When you think back to the 1970s, the problem then being attacked vigorously by the same group of activists and scientists was 'acid rain'. Now that was a very real problem, although, in reality, the changes of the "ph" values involved were small, it affected tree growth, aquatic life in streams and lakes and eroded buildings. So various "Clean Air" laws were rushed into place to reduce the Sulphur Dioxide emissions from industry commerce and transport. Great, acid rain was brought under control, but it changed the clouds being formed in the atmosphere ever so slightly as well. Instead of the shiny 'white' and highly reflective clouds the SO2 created, we got slightly less reflective and more heat absorbent cloud formations. Oops. I've often wondered whether that is really what triggered the "Global Warming" we've seen (according to some) since 1979.
As some of my readers know, I'm a lover of science fiction, and particularly enjoyed reading Robert Heinlein, Arthur C Clark and Isaac Asimov. One story that recently came to mind as I listened to yet another debate about "Klimawandel" on the television between earnest Greens and supporters and a group of scientists who were trying to explain the extent of mankind's ignorance of the complexities of the global ecosystem (without actually admitting they don't know ...) concerned interstellar travel. I think it was by Clark, and it concerned a lone spaceman coping with a voyage on an old freighter spaceship. His problems with the ship's systems were magnified by the fact that the "environmental system" was an old one that relied on carrying around a small "greensward" with plants supposed to purify the atmosphere.
At various times it had been found necessary to introduce various insects to pollinate the plants or control their proliferation and spread, then it had become necessary to introduce birds to control the insects, then animals to control the birds and ... Finally one is reading of the intrepid spaceman dealing with animals swanning about in zero-gravity in pursuit of birds now with the ability to make sudden and violent changes of direction in flight, insects that sting, bite and can get into places they shouldn't - and of course things dying in unlikely places, chewing equipment and so on. And, in spite of all this, the ecosystem still goes a little crazy from time to time and does its own thing.

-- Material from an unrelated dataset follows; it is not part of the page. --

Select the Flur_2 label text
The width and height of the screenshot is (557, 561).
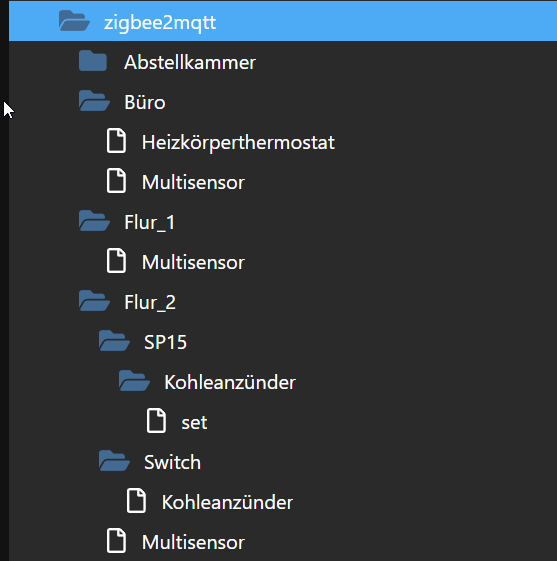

I think of this story every time I hear, or read, of some new "initiative" to "reduce carbon" or "stop glaciers melting" or some other - to the utterer - vitally important "thing" we absolutely have to do to "stop catastrophic climate change". My problem with that is that we don't know what the ramifications of any of these schemes really are. The one thing we can definitely identify is that cutting out all hydrocarbon fuels will mean some severe restrictions on private transport, which will return us to restricted travel and limitations on opportunity in terms of career choices, living conditions and much more. It will also impact on the production of all the synthetic materials currently so much a part of our lives. Wind energy will never produce the sort of electricity levels we currently need and probably never meet the growth in demand, and nor will solar energy.
More recently I have seen articles saying that we need to adapt what we have, improve it certainly, but adapt, rather than change. It makes sense, because at least we know what the impact of most of that will be, whereas we haven't a clue about some of the things being demanded by the "Green" lobbies. There is always a danger, thanks to that law of unintended consequences, that if we mess with "this little bit here" we will destabilise something much more dangerous "over there" which will, in its turn, drop on our heads like a proverbial ton of bricks.